▶ [Zu lösende Aufgabe] Tauschen Sie in den Daten von der Zeile mit „At what coordinates“ bis zum Ende „sidebar“ gegen „navigation panel“ aus und geben Sie diesen Abschnitt sonst unverändert wieder. Die Bilder lassen Sie dabei weg.

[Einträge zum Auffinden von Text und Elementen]
——

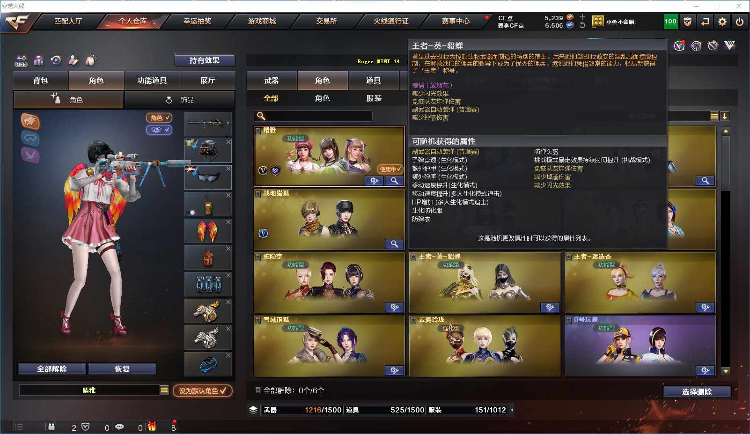Click the return arrow icon in top bar

tap(705, 22)
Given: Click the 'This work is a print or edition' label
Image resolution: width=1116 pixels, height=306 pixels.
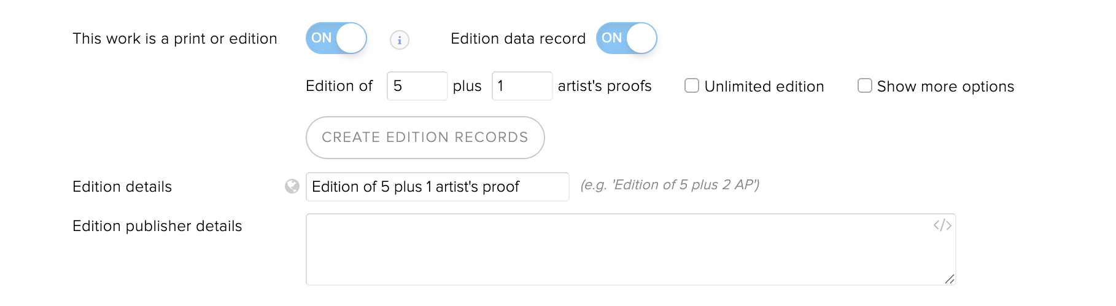Looking at the screenshot, I should 175,39.
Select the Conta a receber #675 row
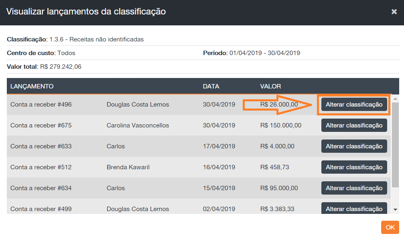This screenshot has height=240, width=404. (41, 125)
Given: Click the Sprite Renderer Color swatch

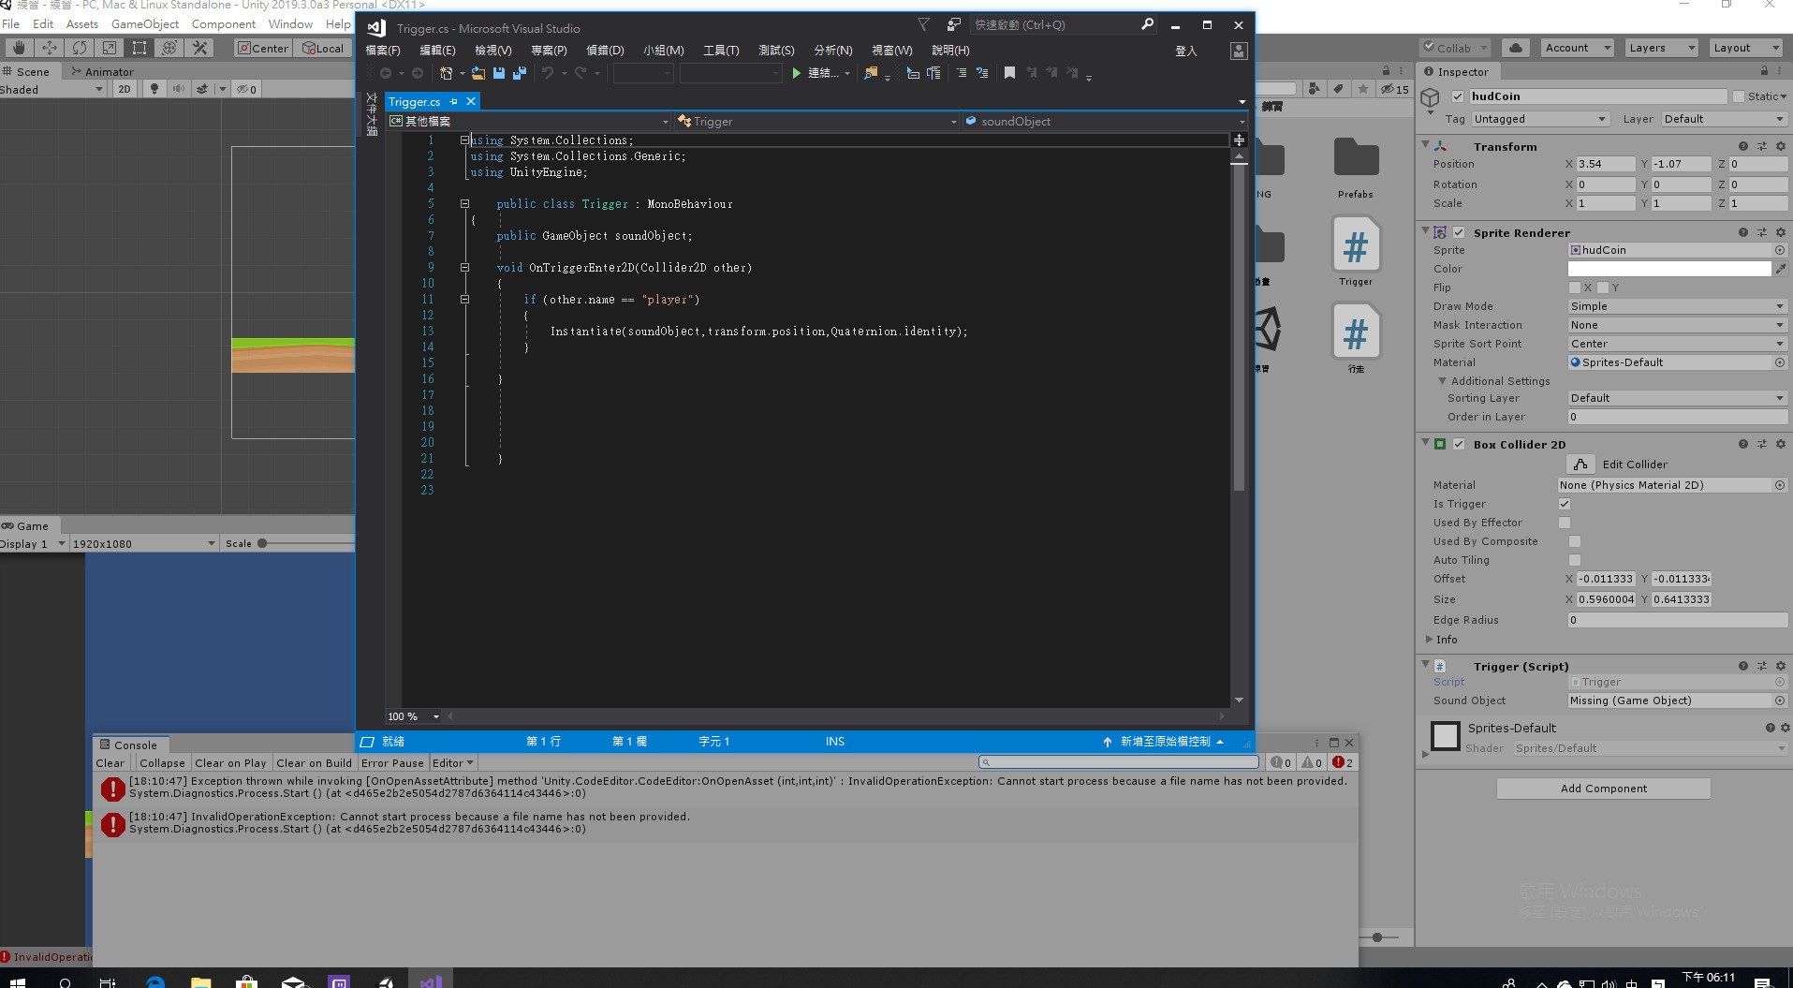Looking at the screenshot, I should (x=1668, y=269).
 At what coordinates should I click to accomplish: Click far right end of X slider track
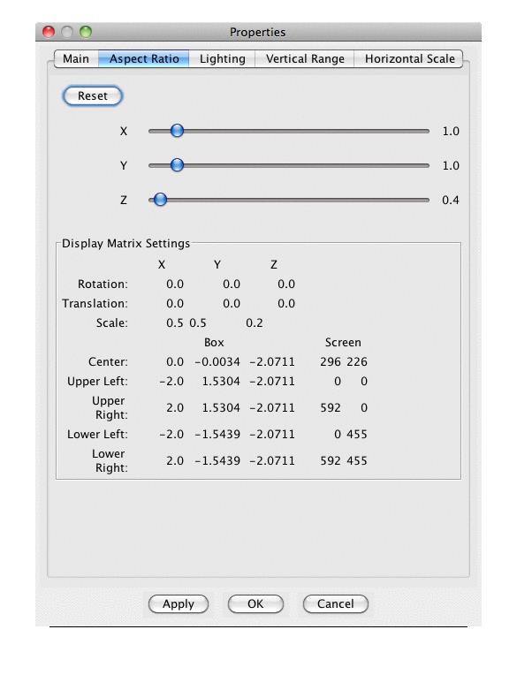click(x=426, y=131)
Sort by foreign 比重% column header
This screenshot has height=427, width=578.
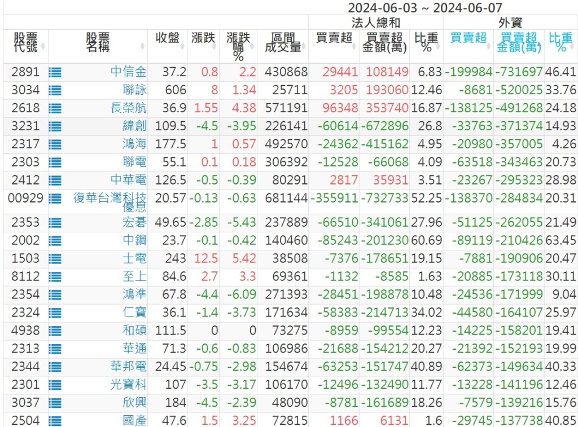point(561,43)
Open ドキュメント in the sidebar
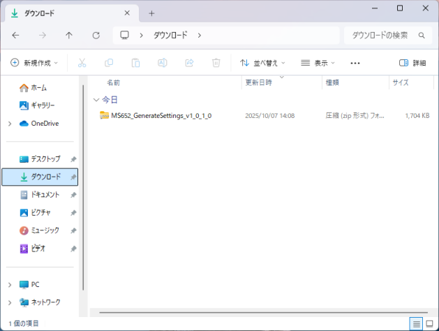The width and height of the screenshot is (439, 331). tap(45, 195)
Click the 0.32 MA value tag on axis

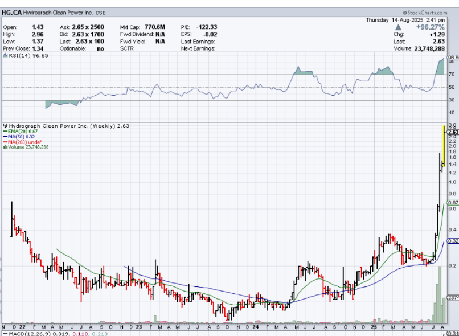click(x=453, y=241)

——

▶ [Die Lösung]
 At what coordinates should I click to accomplish: Click far right end of X slider track
click(x=426, y=131)
Sort by foreign 比重% column header
This screenshot has height=427, width=578.
point(561,43)
Open ドキュメント in the navigation panel
The width and height of the screenshot is (439, 331). tap(45, 195)
Click the 0.32 MA value tag on axis

click(x=453, y=241)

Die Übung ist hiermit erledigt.